Confusion Matrix - Stepwise Logistic Regression:
## target.test
## glm.pred.fundraising.step Donor No Donor
## Donor 118 147
## No Donor 172 163
## [1] 0.5316667
## [1] 1353.8
The benefit of a logistic regression is it’s ease of interpretation. It is very easy to explain and understand how the model is predicting the likelihood that someone will donate. However, these models do not perform particularly well when predicting whether an individual will donate if they receive a fundraising campaign letter.
A random forest model was also fit to the fundraising data. This resulted in a better fitting model with more predictive power. While very difficult to interpret and understand how the model is predicting donor/no donor, the random forest resulted in a significantly lower test misclassification rate than the logistic regression model, and when calculating expected fundraising revenue, the random forest significantly out performs the logistic model.
##
## Call:
## randomForest(x = x, y = y, mtry = param$mtry, importance = TRUE)

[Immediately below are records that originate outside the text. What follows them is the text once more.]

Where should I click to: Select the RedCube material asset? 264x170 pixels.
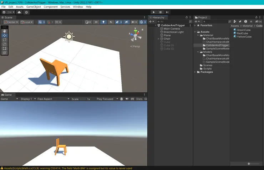tap(242, 34)
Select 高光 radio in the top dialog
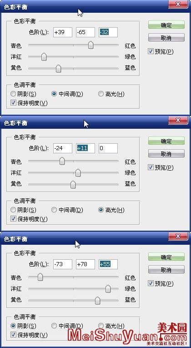The image size is (191, 348). pos(101,94)
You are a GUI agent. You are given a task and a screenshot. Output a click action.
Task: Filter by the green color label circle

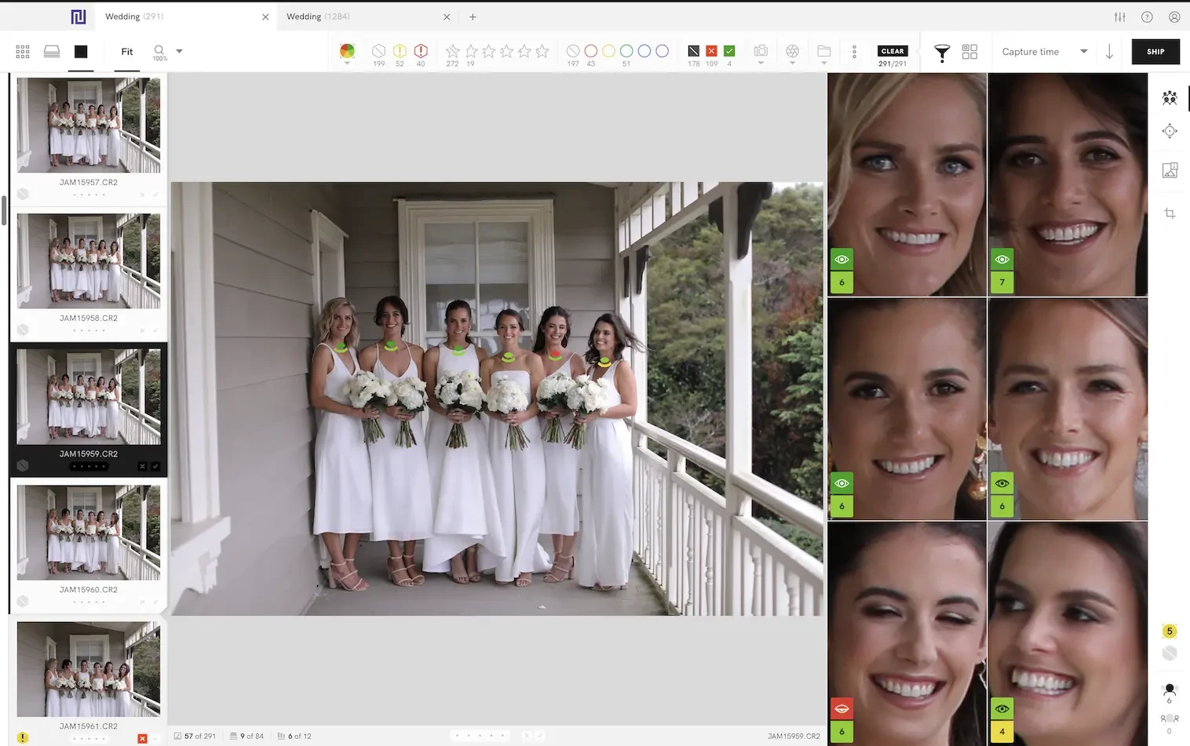click(x=626, y=51)
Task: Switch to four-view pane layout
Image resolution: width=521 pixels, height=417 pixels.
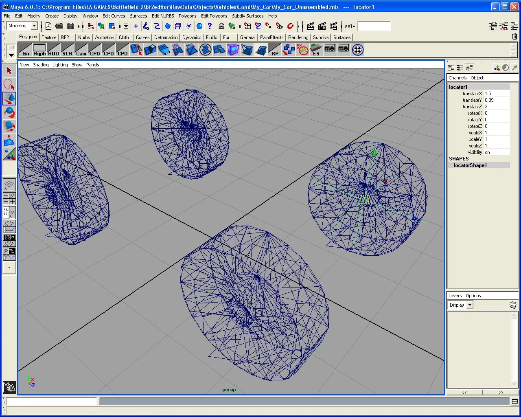Action: (9, 199)
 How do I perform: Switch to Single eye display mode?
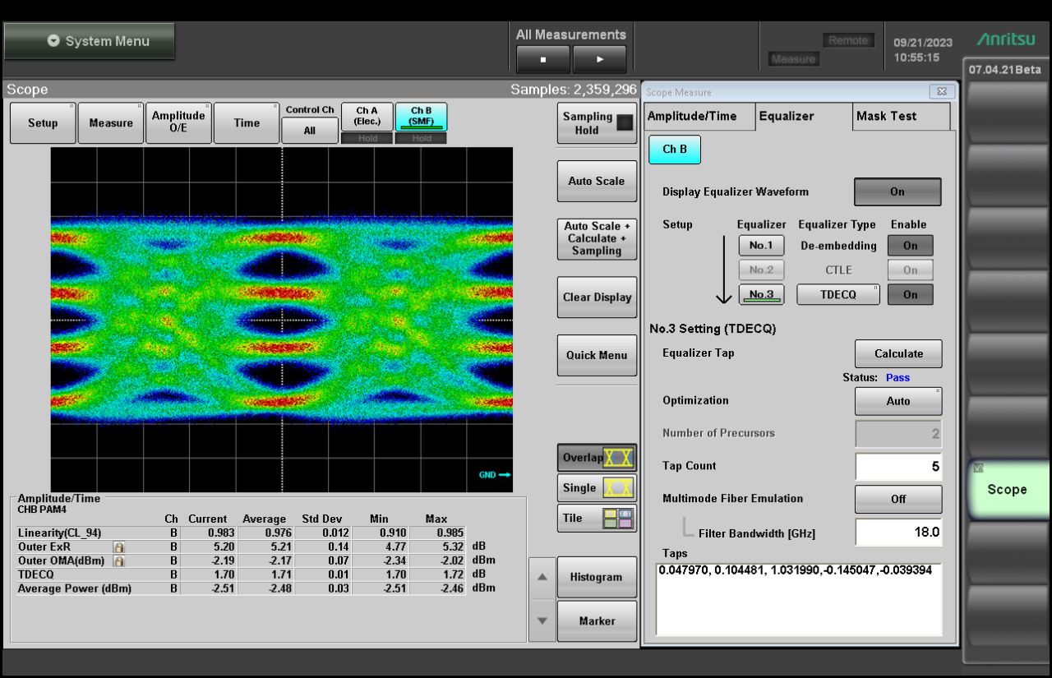click(x=597, y=488)
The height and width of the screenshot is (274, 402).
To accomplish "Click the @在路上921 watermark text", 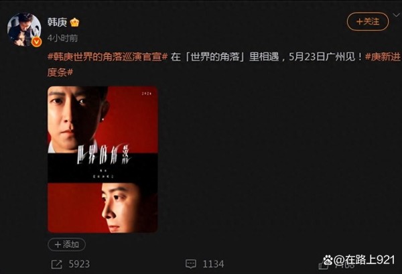I will [x=364, y=260].
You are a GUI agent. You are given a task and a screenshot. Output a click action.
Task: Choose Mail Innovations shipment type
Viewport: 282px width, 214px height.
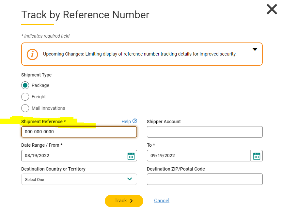(x=25, y=108)
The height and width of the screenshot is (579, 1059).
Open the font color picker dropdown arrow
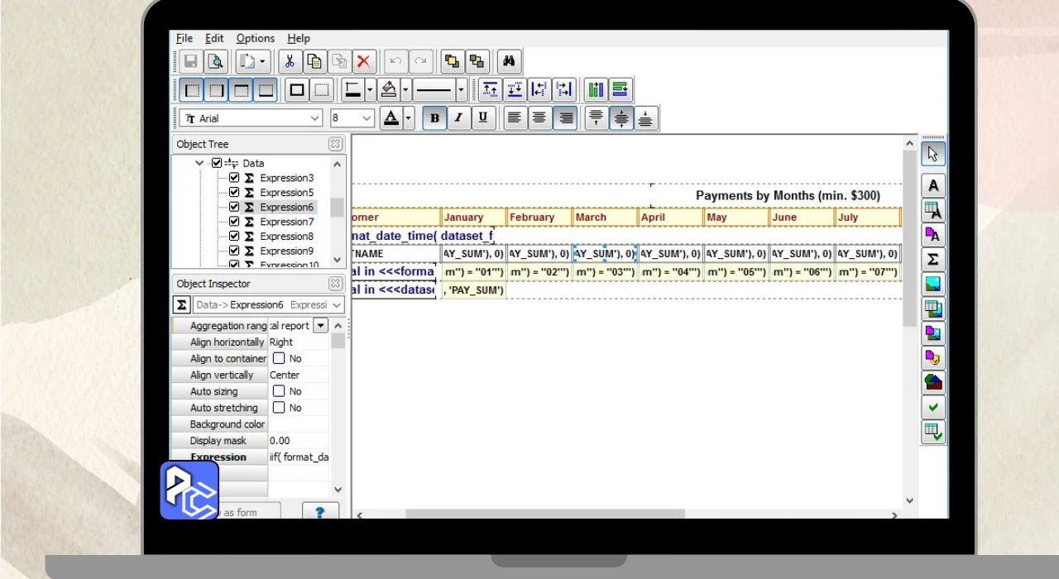pos(409,118)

## Type of random forest: classification
## Number of trees: 500
## No. of variables tried at each split: 2
##
## OOB estimate of error rate: 47.67%
## Confusion matrix:
## Donor No Donor class.error
## Donor 677 532 0.4400331
## No Donor 612 579 0.5138539
As can be seen by the below chart and plot, the most important variables to predict if someone will donate are the largest previous donation someone has made, the number of months since their last donation, and the number of children they have.
## rf variable importance
##
## Importance
## largest_gift 100.000
## months_since_donate 89.843
## num_child 89.365
## last_gift 58.882
## pct_lt15k 57.571
## med_fam_inc 53.405
## avg_fam_inc 49.701
## avg_gift 47.756
## income 30.960
## zipconvert3No 28.026
## time_lag 26.587
## home_value 24.348
## homeownerNo 22.262
## zipconvert4Yes 14.620
## zipconvert2Yes 12.251
## wealth 9.076
## num_prom 6.466
## zipconvert5Yes 6.155
## femaleNo 2.611
## lifetime_gifts 0.000
Confusion Matrix - Random Forest:
## target.test
## yhatfundraising.rf Donor No Donor
## Donor 183 151
## No Donor 107 159
The random forest model has a misclassification rate of 43.33%, which is significantly lower than the logistic regression models. Also, the estimated fundraising amount using the same assumptions is $2151.88, which is greater than the logistic regression models.
## [1] 0.43
## [1] 2151.88
Comparing the misclassification rates of each of the fitted models, it becomes clear that the random forest model is better at predicting if someone will donate if they receive a fundraising campaign letter. As a result, there is a significant increase in the estimated funds raised when employing the random forest model to determine who should be sent a letter.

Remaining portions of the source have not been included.